** Record extracts follows **

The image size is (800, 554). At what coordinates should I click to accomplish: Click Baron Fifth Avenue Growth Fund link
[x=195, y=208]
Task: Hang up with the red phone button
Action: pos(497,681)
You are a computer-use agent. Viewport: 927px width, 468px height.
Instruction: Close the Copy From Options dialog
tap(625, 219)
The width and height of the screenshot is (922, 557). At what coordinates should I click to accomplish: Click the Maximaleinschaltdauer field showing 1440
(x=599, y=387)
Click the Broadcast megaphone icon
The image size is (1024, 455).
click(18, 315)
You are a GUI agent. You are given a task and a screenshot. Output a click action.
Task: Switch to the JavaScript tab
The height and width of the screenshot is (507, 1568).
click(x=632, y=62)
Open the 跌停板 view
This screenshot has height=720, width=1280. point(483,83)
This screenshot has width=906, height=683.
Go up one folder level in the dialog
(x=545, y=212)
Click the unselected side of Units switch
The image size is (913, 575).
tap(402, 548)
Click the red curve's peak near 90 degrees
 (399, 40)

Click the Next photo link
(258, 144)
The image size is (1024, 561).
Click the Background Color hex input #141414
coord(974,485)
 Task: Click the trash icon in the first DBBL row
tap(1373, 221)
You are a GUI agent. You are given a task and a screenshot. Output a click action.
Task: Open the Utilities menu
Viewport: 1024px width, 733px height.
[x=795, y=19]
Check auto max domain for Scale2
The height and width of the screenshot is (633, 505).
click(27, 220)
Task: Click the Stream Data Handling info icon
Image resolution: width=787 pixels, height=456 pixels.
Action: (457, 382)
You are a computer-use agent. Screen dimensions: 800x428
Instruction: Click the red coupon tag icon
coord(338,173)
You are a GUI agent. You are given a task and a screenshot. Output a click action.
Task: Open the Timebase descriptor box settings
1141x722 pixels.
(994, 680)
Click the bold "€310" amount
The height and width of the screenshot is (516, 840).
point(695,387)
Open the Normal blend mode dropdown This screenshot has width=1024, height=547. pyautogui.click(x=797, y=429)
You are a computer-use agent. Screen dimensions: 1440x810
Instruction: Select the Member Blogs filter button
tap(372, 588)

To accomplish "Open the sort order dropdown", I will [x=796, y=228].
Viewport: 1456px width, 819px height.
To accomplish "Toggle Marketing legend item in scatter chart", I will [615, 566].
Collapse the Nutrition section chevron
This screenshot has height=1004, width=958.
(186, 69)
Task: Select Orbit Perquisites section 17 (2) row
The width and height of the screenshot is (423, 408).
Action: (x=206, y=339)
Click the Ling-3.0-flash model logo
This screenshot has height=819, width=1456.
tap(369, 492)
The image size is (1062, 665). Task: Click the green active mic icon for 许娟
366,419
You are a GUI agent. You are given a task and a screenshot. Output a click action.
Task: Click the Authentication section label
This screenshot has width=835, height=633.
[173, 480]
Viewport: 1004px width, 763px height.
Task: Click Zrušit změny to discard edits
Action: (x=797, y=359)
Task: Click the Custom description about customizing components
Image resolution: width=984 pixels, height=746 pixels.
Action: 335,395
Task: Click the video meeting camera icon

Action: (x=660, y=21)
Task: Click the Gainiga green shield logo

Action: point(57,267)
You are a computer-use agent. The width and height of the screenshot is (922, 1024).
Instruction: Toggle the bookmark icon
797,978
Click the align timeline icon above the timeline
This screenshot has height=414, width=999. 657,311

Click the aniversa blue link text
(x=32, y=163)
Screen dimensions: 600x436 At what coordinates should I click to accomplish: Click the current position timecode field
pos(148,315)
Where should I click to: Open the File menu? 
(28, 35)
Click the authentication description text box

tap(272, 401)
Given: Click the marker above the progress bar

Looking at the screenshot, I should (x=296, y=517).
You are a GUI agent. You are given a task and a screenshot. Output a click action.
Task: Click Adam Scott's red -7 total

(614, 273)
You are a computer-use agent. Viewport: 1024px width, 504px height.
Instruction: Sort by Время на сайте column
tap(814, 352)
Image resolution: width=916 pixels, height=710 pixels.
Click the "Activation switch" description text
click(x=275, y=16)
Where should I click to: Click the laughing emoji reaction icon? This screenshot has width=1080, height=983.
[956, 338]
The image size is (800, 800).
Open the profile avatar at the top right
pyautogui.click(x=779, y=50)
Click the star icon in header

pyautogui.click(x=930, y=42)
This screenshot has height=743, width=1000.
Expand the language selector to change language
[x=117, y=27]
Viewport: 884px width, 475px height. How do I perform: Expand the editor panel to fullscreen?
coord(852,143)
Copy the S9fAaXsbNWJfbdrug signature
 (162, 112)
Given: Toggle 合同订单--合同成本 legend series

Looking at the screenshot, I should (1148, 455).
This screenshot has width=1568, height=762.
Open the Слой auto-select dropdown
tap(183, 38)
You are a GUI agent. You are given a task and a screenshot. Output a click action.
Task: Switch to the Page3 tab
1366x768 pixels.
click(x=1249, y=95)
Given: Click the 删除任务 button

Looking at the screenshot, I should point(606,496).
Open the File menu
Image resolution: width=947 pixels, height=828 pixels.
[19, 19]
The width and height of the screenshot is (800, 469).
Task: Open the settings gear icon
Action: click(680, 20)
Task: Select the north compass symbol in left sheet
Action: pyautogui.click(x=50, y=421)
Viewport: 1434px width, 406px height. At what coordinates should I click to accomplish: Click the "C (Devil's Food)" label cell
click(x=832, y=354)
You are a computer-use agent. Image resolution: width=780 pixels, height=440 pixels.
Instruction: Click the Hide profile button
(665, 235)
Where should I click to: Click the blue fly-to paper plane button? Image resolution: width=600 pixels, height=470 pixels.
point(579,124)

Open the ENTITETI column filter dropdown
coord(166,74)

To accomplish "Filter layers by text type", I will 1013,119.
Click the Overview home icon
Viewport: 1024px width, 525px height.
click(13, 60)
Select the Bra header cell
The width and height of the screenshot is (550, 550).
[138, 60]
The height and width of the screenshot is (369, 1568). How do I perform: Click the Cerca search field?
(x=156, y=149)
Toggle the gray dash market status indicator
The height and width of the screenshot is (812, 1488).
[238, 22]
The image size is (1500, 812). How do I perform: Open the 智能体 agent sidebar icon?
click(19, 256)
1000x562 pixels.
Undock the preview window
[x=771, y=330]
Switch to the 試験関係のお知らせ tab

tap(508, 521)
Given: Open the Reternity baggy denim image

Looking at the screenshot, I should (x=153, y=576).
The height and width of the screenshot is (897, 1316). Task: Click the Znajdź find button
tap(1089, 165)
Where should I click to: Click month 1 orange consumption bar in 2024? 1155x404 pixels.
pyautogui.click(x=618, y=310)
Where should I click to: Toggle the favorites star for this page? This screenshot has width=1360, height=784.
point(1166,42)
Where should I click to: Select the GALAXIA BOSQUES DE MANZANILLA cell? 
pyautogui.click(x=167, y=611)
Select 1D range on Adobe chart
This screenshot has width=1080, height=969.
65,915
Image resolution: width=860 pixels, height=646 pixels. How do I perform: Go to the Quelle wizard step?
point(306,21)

** End of Record extracts **

» **What the task requires**: Could you write out, exactly as they stand, only the lines above that begin at the line with "Open the 跌停板 view" and stop after the line with "Check auto max domain for Scale2"?

» **Problem solution**:
Open the 跌停板 view
This screenshot has height=720, width=1280. point(483,83)
This screenshot has width=906, height=683.
Go up one folder level in the dialog
(x=545, y=212)
Click the unselected side of Units switch
The image size is (913, 575).
tap(402, 548)
Click the red curve's peak near 90 degrees
 (399, 40)

Click the Next photo link
(258, 144)
The image size is (1024, 561).
Click the Background Color hex input #141414
coord(974,485)
 Task: Click the trash icon in the first DBBL row
tap(1373, 221)
You are a GUI agent. You are given a task and a screenshot. Output a click action.
Task: Open the Utilities menu
Viewport: 1024px width, 733px height.
[x=795, y=19]
Check auto max domain for Scale2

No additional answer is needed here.